Purpose: The purposes of this study were two-fold: first, to develop a four-axis moving phantom for patient-specific quality assurance (QA) in surrogate signal-based dynamic tumor-tracking intensity-modulated radiotherapy (DTT-IMRT), and second, to evaluate the accuracy of the moving phantom and perform patient-specific dosimetric QA of the surrogate signal-based DTT-IMRT.

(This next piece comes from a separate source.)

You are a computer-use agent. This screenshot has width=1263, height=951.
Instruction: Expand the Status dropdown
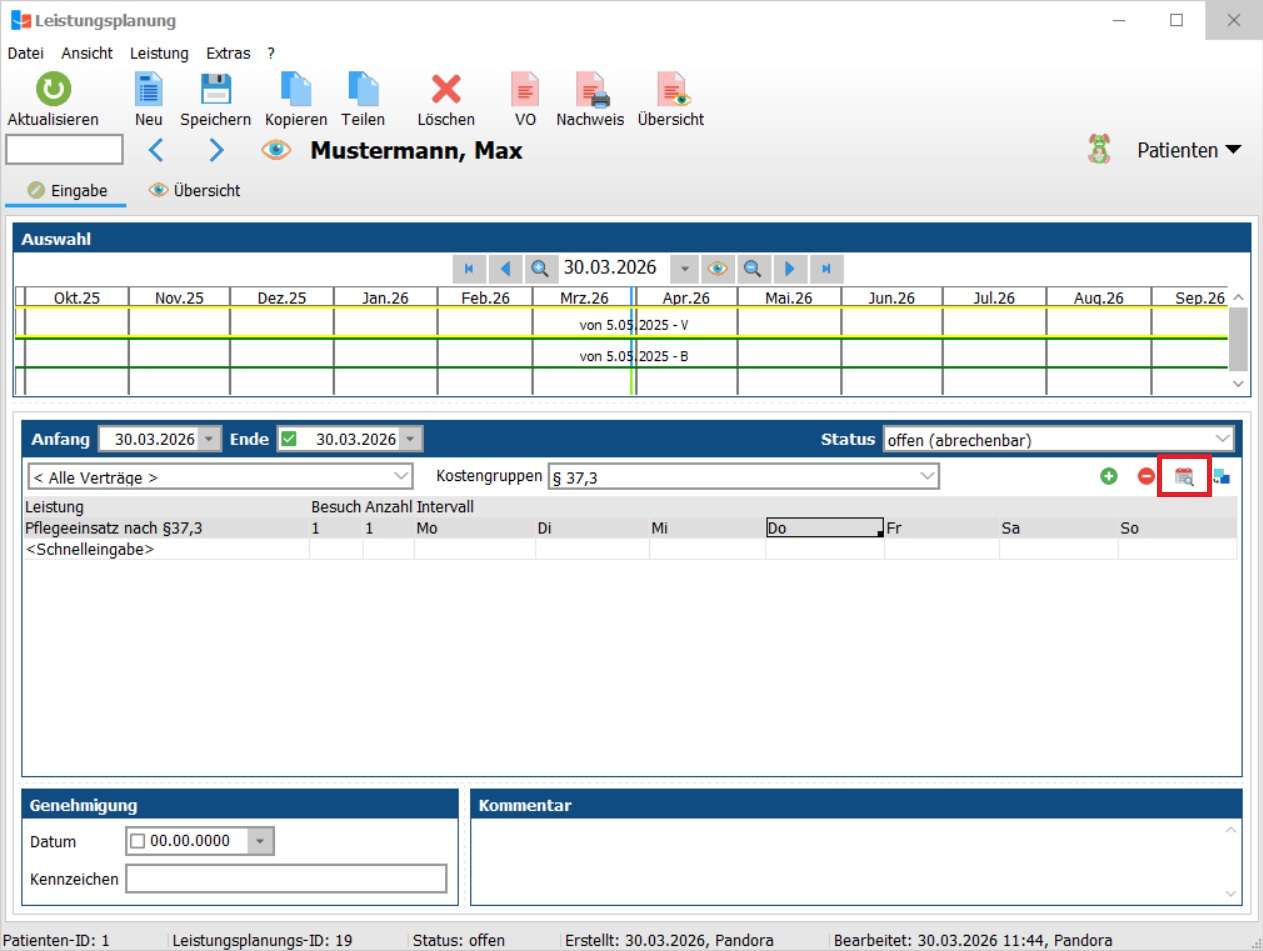point(1222,440)
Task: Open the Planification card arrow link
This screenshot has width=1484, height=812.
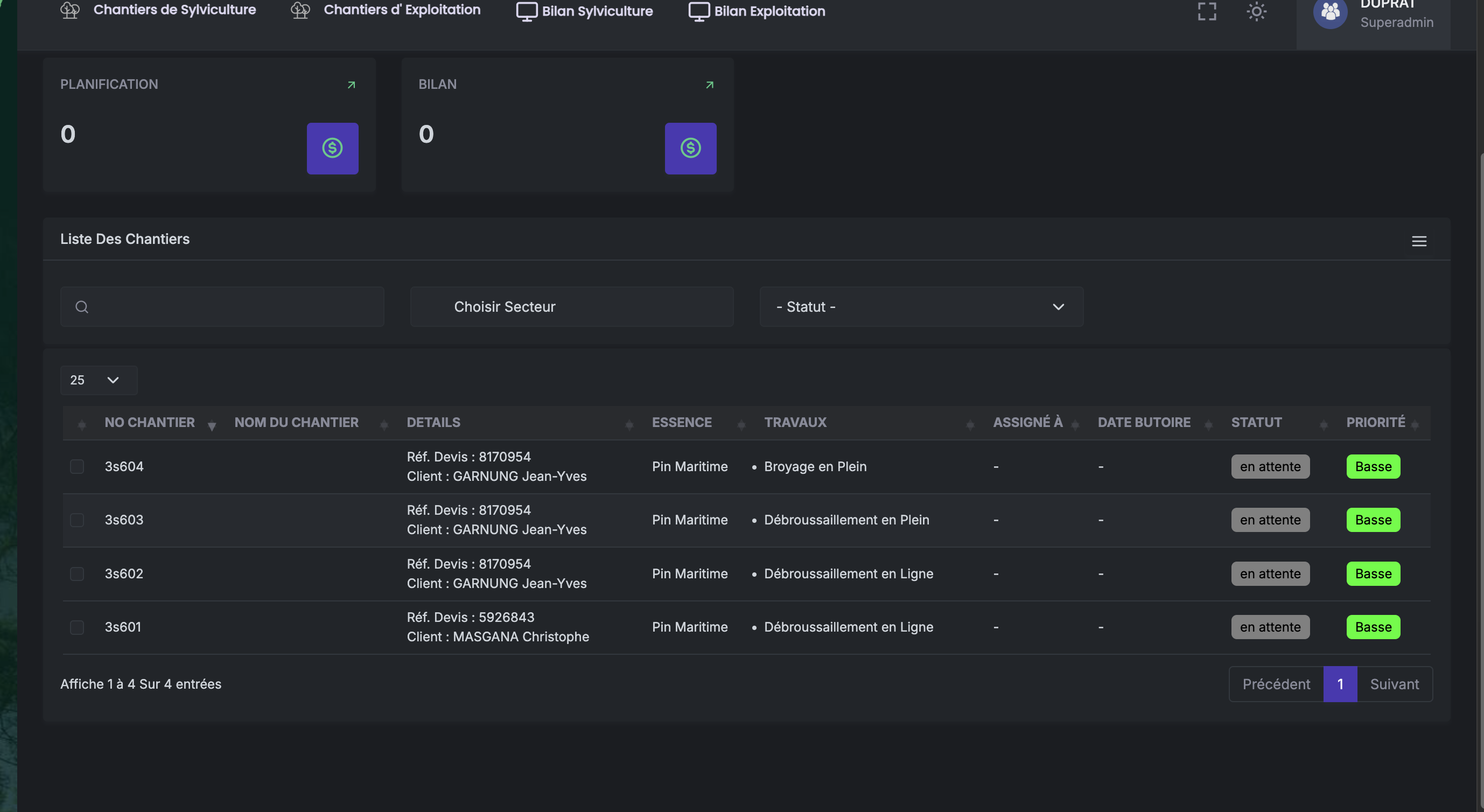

Methods: The four-axis moving phantom comprised three orthogonal linear actuators for target motion and a fourth one for surrogate motion. The positional accuracy was verified using four laser displacement gauges under static conditions (±40 mm displacements along each axis) and moving conditions [eight regular sinusoidal and fourth-power-of-sinusoidal patterns with peak-to-peak motion ranges (H) of 10-80 mm and a breathing period (T) of 4 s, and three irregular respiratory patterns with H of 1.4-2.5 mm in the left-right, 7.7-11.6 mm in the superior-inferior, and 3.1-4.2 mm in the anterior-posterior directions for the target motion, and 4.8-14.5 mm in the anterior-posterior direction for the surrogate motion, and T of 3.9-4.9 s]. Furthermore, perpendicularity, defined as the vector angle between any two axes, was measured using an optical measurement system. The reproducibility of the uncertainties in DTT-IMRT was then evaluated. Respiratory motions from 20 patients acquired in advance were reproduced and compared three-dimensionally with the originals. Furthermore, patient-specific dosimetric QAs of DTT-IMRT were performed for ten pancreatic cancer patients. The doses delivered to Gafchromic films under tracking and moving conditions were compared with those delivered under static conditions without dose normalization.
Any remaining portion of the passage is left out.